Problem Nummer 4: der Schienenverkehr. Ein Feuer ist da, wo auch Funken fliegen, nie auszuschließen. Doch die mehrstündige Unterbrechung aufgrund aufwendiger Rettungsarbeiten ist nicht nur für Bahnhof und Reisende ärgerlich, sondern auch für den Güterverkehr. Stolberg ist (mit Aachen) vielleicht das Drehkreuz internationaler Fracht aus Belgien und den Niederlanden in Richtung Rheinland. „Wir haben es hier mit einem zentralen Punkt für Regional- und Bundesbahn zu tun”, sagt auch Stolbergs Wachleiter Karl Wenn.

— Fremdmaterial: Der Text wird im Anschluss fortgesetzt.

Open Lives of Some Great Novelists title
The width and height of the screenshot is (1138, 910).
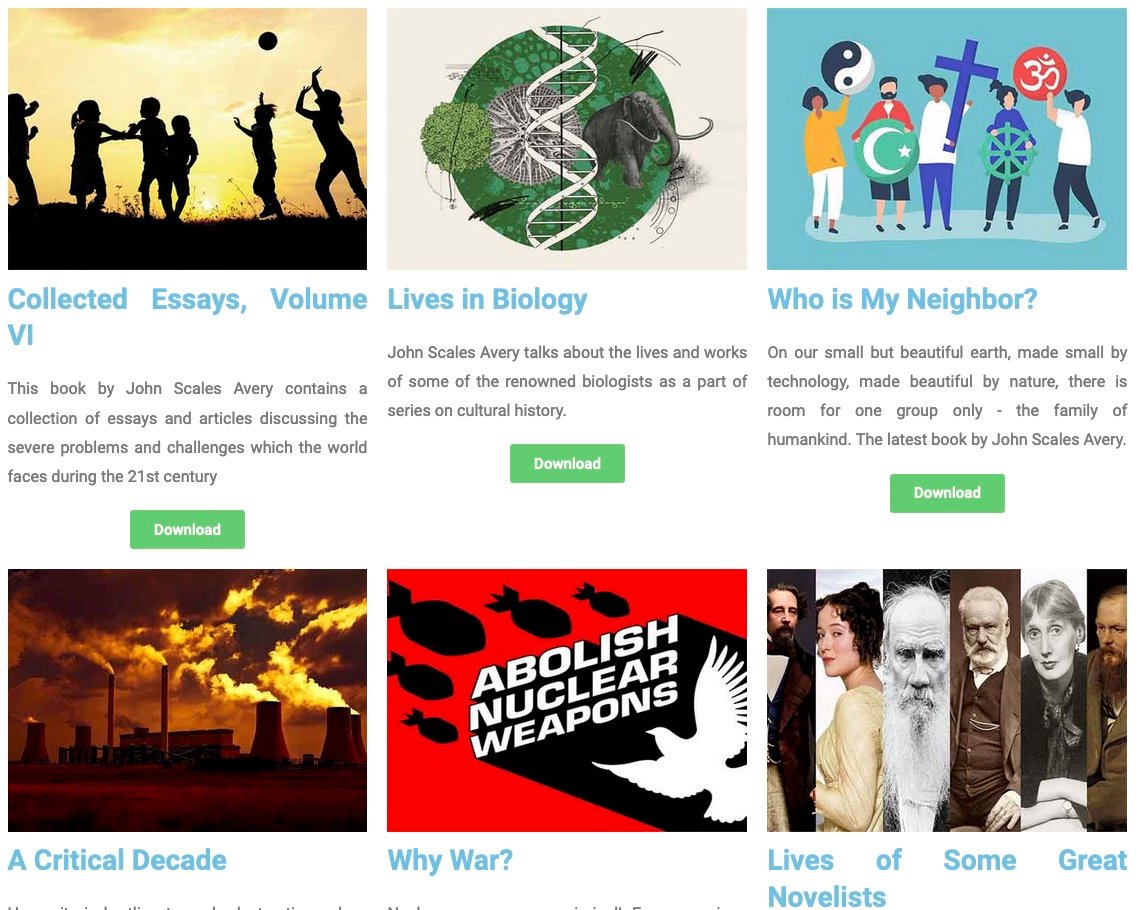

Und was sagt die Bahn? „Sicherheit im Schienenverkehr ist ein sensibles Thema, an dem man sich leicht die Finger verbrennen kann”, geht Dirk Pohlmann, NRW-Sprecher der Deutschen Bahn (DB) in die Defensive. „Da kann man leicht aufs falsche Gleis geraten.” Grundsätzlich sei die jeweilige kommunale Feuerwehr „zuständig für Gefahrenabwehr”, wie es im DB-Themendienst „Grundsätze der Zusammenarbeit von Feuerwehren, Hilfsorganisationen und der Deutschen Bahn AG” heißt. Die eigene Erdung der Oberleitungen sei für Feuerwehren „nur im Ausnahmefall und bei Vorliegen bestimmter Voraussetzungen” vorgesehen, heißt es in der Vorlage.

Für die Stolberger Gegebenheiten sei die Bahn ohnehin nicht zuständig, heißt es aus der Düsseldorfer NRW-Zentrale. Dennoch wolle man weiter intensiv in die Sicherheit investieren, „mit allen Partnern, die hierfür notwendig sind.”

In Stolberg allerdings stehen diese nach wie vor alleine vor den teils gewaltigen Herausforderungen und Hindernissen. Siehe letzten Sonntag.